I don't want to be a test dummy. I don't think that we should implement sweeping reforms uniformally without some sort of proof that they would work. I tend to oppose top down orders on labor anyway, but at this point, there is nothing more than conjecture as to what benefit further restrictions would have. The current system seems to be working acceptably, but there is some real question as to whether further restrictions would improve anything. I appreciate time off, but I don't want to spend the next 5 years as part of some sort of national training labor experiment.
 
I'm with you.
I don't want someone sending me home from my fellowship just because I worked 60.1 hours or something.

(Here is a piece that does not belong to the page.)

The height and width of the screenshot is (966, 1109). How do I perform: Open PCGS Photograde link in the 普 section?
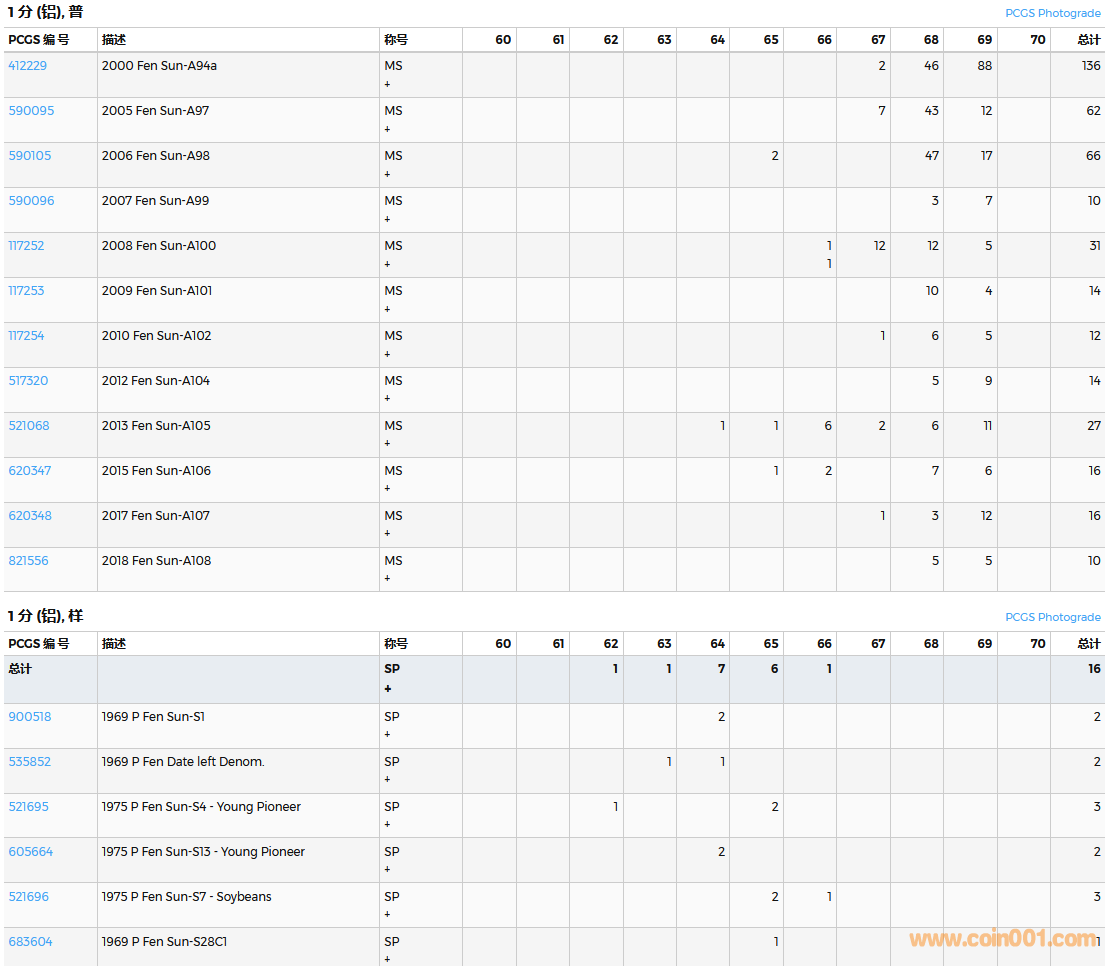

I think the original work hours limitations were overall a good thing, as some surgical programs worked trainees inordinate amounts of hours and doing things that weren't necessarily educational. However, in general I oppose externally-imposed work hour limits. I don't want someone sending me home in the middle of learning how to do a transesophageal echo, because some bean counter says I'm over the work hour limit for the month. I also think work hour limits are more important for interns, because they are the ones who tend to be up the entire night admitting patients, and with little time to eat, sleep etc. As you progress up the chain of command, you may still be "on call" but likely to be paged and/or called to go do things, only if it's really important.